Q: You don’t want people to say that, “I don’t need a Media Center PC anymore because I have everything I need in the Xbox 360.”
A: If people are comparing Microsoft to Microsoft, we have no concern. It’s OK. Should we pick one form factor and worry about that? Should we be concerned if someone puts their media on my Zune or media on my Blackjack? There is enough uncertainty about who wants PC coming down in the living room and Xbox coming up that I don’t mind them meeting and even overlapping as long as the point system, the user interface, the development tools – as long as we get this incredible aligment. The name spaces are the same. Your gamertag is the same on those two things. Likewise, take phones and PCs. Phones are coming up a little bit. PCs with ultra mobile are coming down. I’m willing to let them overlap a little bit as we drive the PC to be smaller, quicker boot, longer battery life and we drive the phone to have a larger screen, a more broad set of software running both locally and remotely. I want to fill that gap. I’m willing to have a little bit of overlap there. The software, if we do it right, a lot of it is just the same software. When we run the VC1 codec on an Xbox and a VC1 codec on a Windows Media Center PC. That’s the same set of code. That’s the same licenses, the same everything.

Q: Do you watch HD-DVD on your Xbox 360?
A: Absolutely. It’s good stuff. I love watching it. I download movies too.

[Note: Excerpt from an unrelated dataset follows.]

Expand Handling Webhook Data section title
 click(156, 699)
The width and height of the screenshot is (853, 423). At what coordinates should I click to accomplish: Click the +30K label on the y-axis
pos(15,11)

Q: Do you think that with this generation of games, Sony is going to have anything that looks better than the Xbox 360’s Halo 3 for the PlayStation 3?
A: No. They were going to have the Cell be the video processor. But they didn’t know what they were doing. They said the Cell is the video processor. But they turned to Nvidia at the last minute, but Nvidia can’t do embedded DRAM. Go look at the bandwidth problems. Go ask the guys running … now. They took their year and burned it by not having a decent CPU strategy and then turning to Nvidia at the last minute. It’s a very unusual thing. Those processors are isolated from each other. You are seeing great game developers. Things will get better on us and on them. We think they’re get better on us. That is so close. We claim we’re better. It doesn’t matter. It’s just like pointing at the Xbox 1. We were 20 percent better. But it didn’t matter. We were a year late, didn’t have the best games. We had this bigger box. We did have online. We didn’t switch positions on that.

Q: Sony says they have an advantage in creating games at 1080p.
A: Go ask the game developers. 720p is great. We can do 1080p. But in systems with 512 megabytes of memory, there are trade-offs. 720p is great. These are 512 megabyte machines. They are not 4 gigabyte machines. 720p is fast.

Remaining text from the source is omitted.